The Rhode Island School of Design announced earlier this month that it would use a $10 million anonymous donation – the largest ever received by the school earmarked for financial aid – to create the Society of Presidential Fellows, an initiative that would award certain graduate students with a tuition-free education and other opportunities.
Hillary Blumberg, a 1992 RISD alumna also contributed an undisclosed amount that the school called the largest known gift for financial aid made by a RISD graduate. RISD President Rosanne Somerson spoke about the new fellowship program.
PBN: Why did RISD feel it necessary to create the Society of Presidential Fellows?
SOMERSON: RISD’s rigorous form of graduate education produces the world’s greatest creative thinkers, leaders and makers. We’re intent on dramatically enhancing our competitiveness in recruiting and retaining the top tier of prospective graduate students and with this fellowship we can now increase access to this education, bringing unique and critical new voices into our community.
PBN: Who will be eligible and what will be the selection criteria?
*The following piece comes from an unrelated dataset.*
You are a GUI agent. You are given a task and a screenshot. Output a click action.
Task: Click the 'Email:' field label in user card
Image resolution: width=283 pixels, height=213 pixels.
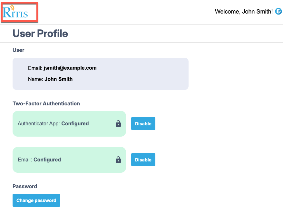(35, 68)
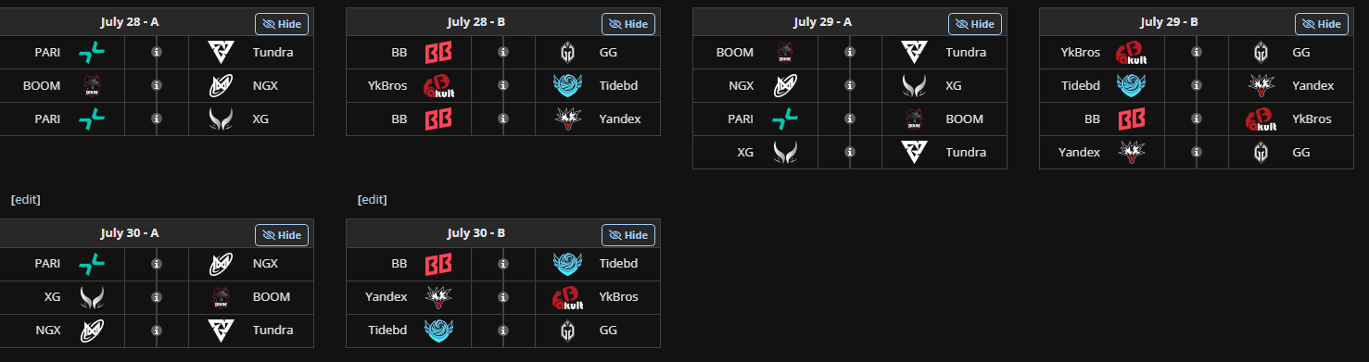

SOMERSON: All accepted graduate candidates will be eligible for the fellowship. Selection criteria will be based on the applicant’s competitive ranking within the larger graduate pool based on overall portfolio, experience and other submitted materials. RISD graduate program directors who oversee program admissions will put top candidates forward to an internal jury, who will then select the fellows in the initial phase of the program.
PBN: How many graduate students are enrolled at RISD and how many will be fellows?
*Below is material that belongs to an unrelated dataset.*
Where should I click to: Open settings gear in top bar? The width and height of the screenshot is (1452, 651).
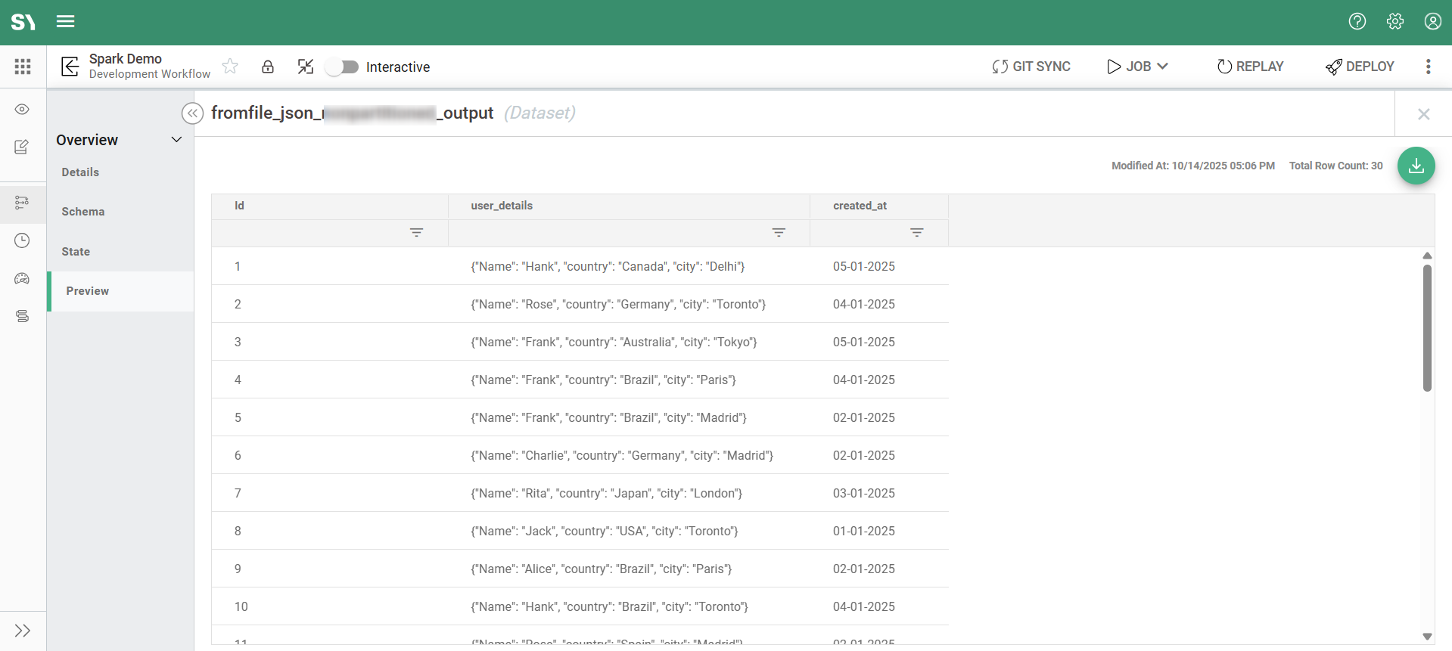(1395, 22)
SOMERSON: RISD currently enrolls approximately 450 graduate students. Our ambition is to award Presidential Fellowships to the top 10% of our graduate students, and these initial gifts put us on a path toward achieving that goal in the next few years. In the first year, we will award approximately five fellowships and will increase that number as the endowment grows and new gifts are received.
Other admitted applicants may also receive more-modest fellowship awards through our usual funding processes. Our intention is to provide additional pathways to enable top students to attend RISD regardless of socio-economics, building the next generation of creative leaders and practitioners. While we know these fellowships will be highly competitive, our goal is to build the fund over time to reach even more deserving individuals.
PBN: Offering tuition-free graduate studies is, of course, a big feature of this fellowship program, but there will be “professional-development opportunities” for the fellows. Can you be more specific about what those opportunities are?
SOMERSON: Recipients will be connected with alumni mentors and will have access to thought leaders in art and design through special events, building from RISD’s vast network of associates in the art and design realm, as well as guest critics, curators, and artists and designers.
PBN: RISD says the fellowship program aligns with the school’s new strategic plan focusing on both enhancing advanced inquiry through its graduate programs and increasing access to these programs. What other steps are being taken toward those goals?
SOMERSON: We are adding new course offerings, hiring new faculty, investing in research support and developing structures to further support faculty professional advancement.
We are also adding cross-divisional “labs” to support new forms of learning and experimentation. This aligns with the launch of our new strategic plan, RISD NEXT: RISD 2020-27, which emphasizes advanced commitments to sustainability and contributing to just societies, and which commits to new knowledge creation in the arts, design, and liberal arts.